The problem with Rubisco and photorespiration. Many crop plants have an inefficient pathway of CO2 assimilation. This pathway is termed C3 photosynthesis and is found in staple crops, such as wheat, barley, rice, soybean and potatoes. All plants rely upon an enzyme for fixing CO2 called Rubisco. Rubisco evolved in the very first photosynthetic bacteria some 3.5 billion years ago, but it evolved in an atmosphere that was CO2-rich and in the absence of O2. Subsequently, the CO2 concentration in the atmosphere has declined drastically. Moreover, the evolution of O2-evolving photosynthesis in the cyanobacteria 2.5 billion years ago and the subsequent evolution of land plants 550 million years ago have vastly increased amounts of O2 in the atmosphere. The problem with Rubisco is that it not only fixes CO2 but also fixes O2, in a side reaction that is an inevitable consequence of its reaction mechanism.
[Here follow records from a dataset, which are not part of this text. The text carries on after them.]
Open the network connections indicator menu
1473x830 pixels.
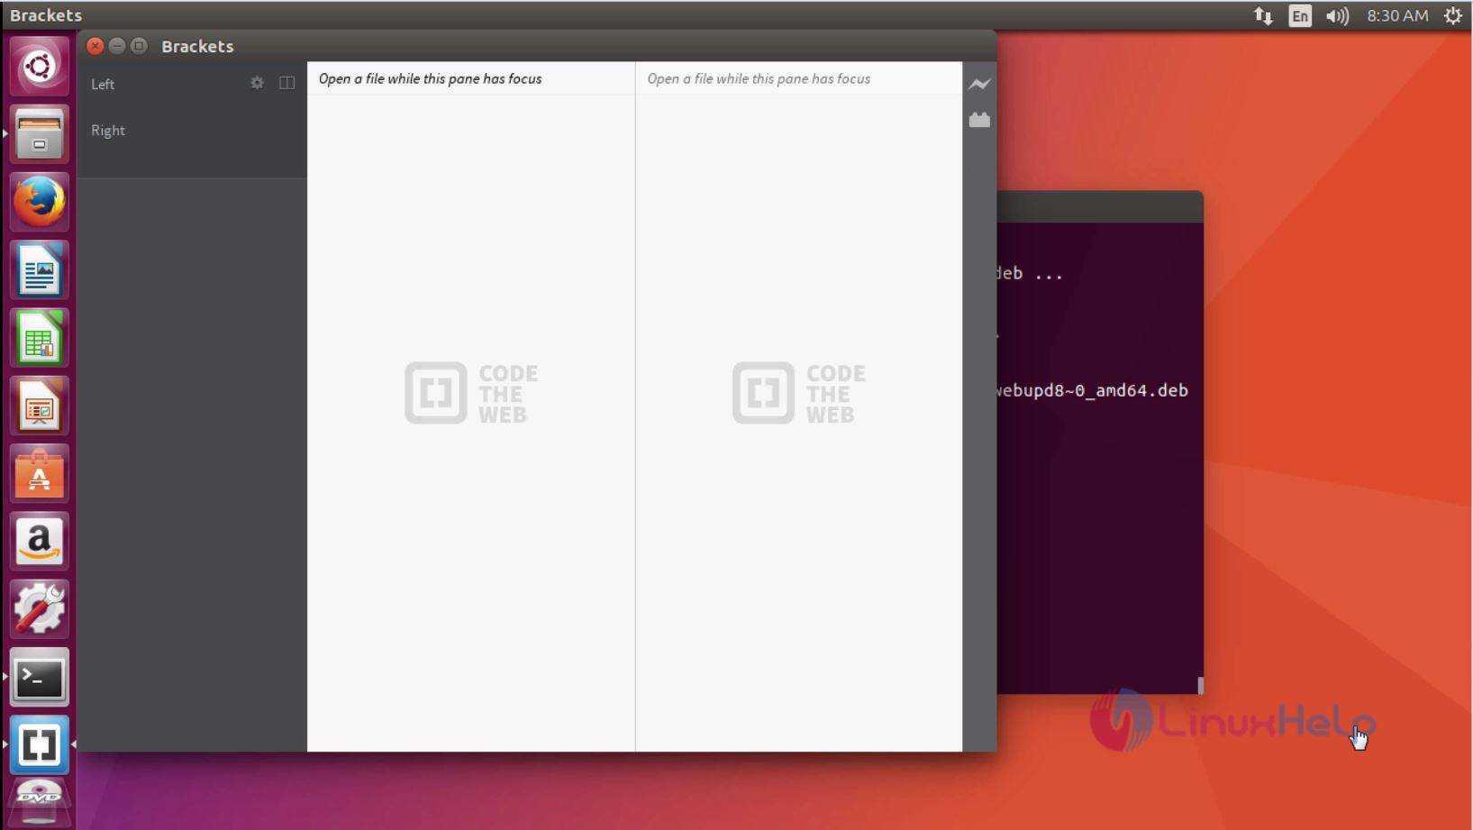click(x=1263, y=15)
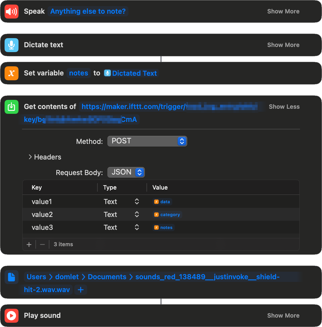The width and height of the screenshot is (322, 327).
Task: Click the red Play sound icon
Action: [12, 315]
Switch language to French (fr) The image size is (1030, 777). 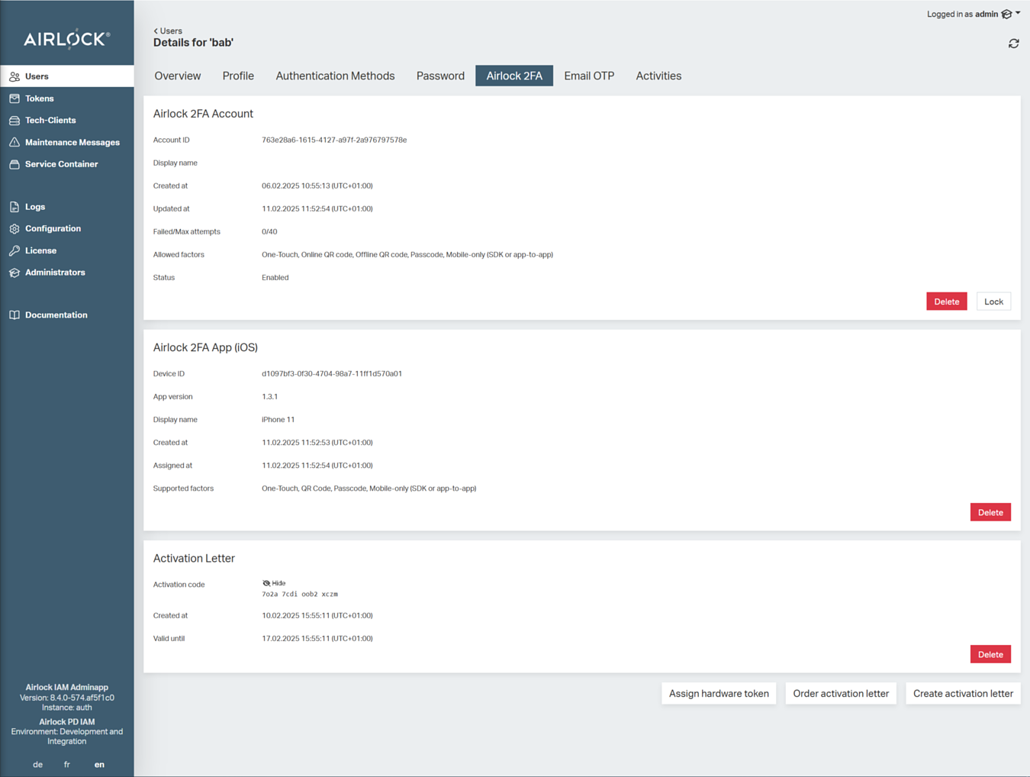[67, 764]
The oxygenation reaction of Rubisco leads to a product, glycollate, which cannot be further metabolised by the reactions of C3 photosynthesis. The salvage of this glycollate occurs in a process called photorespiration that involves the light-dependent loss of CO2 from leaves (i.e. the opposite of photosynthesis). Photorespiration is therefore a major drain on a plant’s carbon. At ambient atmospheric CO2 concentrations at 25°C, the loss of carbon is about 25% of that recently fixed, but can be considerably higher under warmer, tropical conditions.
How can the deficiencies in Rubisco be overcome? It would be surprising if billions of years of evolution had not ironed out some of the problems with Rubisco. It is undoubtedly a better enzyme at fixing CO2 in the present atmosphere than its bacterial precursor (especially in some algae, notably in thermophilic red algae). Nevertheless, the fact that reaction with O2 is an inevitable consequence of its reaction mechanism means that Rubisco will never be ideal and that oxygenation is a reaction that cannot be eliminated by genetic engineering. It is also a very slow enzyme, so that plants need a lot of it, resulting in a large investment of valuable nitrogen in Rubisco protein (it is the world’s most abundant protein). One strategy to improve Rubisco in crop plants is to substitute it with better Rubisco from algae, but that in itself is a difficult task since the assembly of Rubisco in plants is a particularly complex process. Another solution that has been adopted by many algae and some land plants is to increase the CO2 concentration around Rubisco, outcompeting the oxygenase reaction. This can be achieved in aquatic organisms by active uptake of inorganic carbon to concentrate CO2 around Rubisco in specialised structures, such carboxysomes or pyrenoids in algae or, in terrestrial plants, by concentrating CO2 around Rubisco in the cells surrounding the vasculature, termed bundle sheath (Kranz) cells. This is the process that occurs in C4 plants.
In C4 plants, the first product of CO2 fixation is a four carbon (C4) acid, contrasting with glycerate 3-P (three carbons) in C3 plants. Although flowering plant species that have C4 photosynthesis comprise only about 3% of the total, about 50% of all grasses are C4, many in warm climates. Thus the majority of grasses in savannas (about 15% of Earth’s vegetated surface) are C4 and are responsible for about 20% of global photosynthesis. C4 plants are responsible for 40% of the world's grain harvest and include some of world’s most important crop species, such as maize, sugar cane and millet.
If photorespiration could be reduced in current C3 crops, or if they could be converted to use C4 photosynthesis, large economic and environmental benefits would ensue both because of their increased productivity and the reduced inputs per unit yield associated with the C4 pathway. C4 photosynthesis results in improved rates of carbon fixation, improved nitrogen use efficiency (because less investment of nitrogen in Rubisco protein is needed) and improved water use efficiency (because less CO2 is required for photosynthesis and hence stomata can remain more closed). Efficient C4 photosynthesis is associated with alterations to leaf development, cell biology and biochemistry and so transferring these traits into C3 crops is a long-term undertaking. Despite its complexity, C4 photosynthesis has evolved independently over 66 times and this argues strongly for it being a tractable system to understand and manipulate. It is important to note that the huge advances in agricultural production associated with the Green Revolution were not associated with increases in photosynthesis, and so its manipulation remains an unexplored target for crop improvement both for food and biomass. Even partial long-term success would have significant economic and environmental benefits.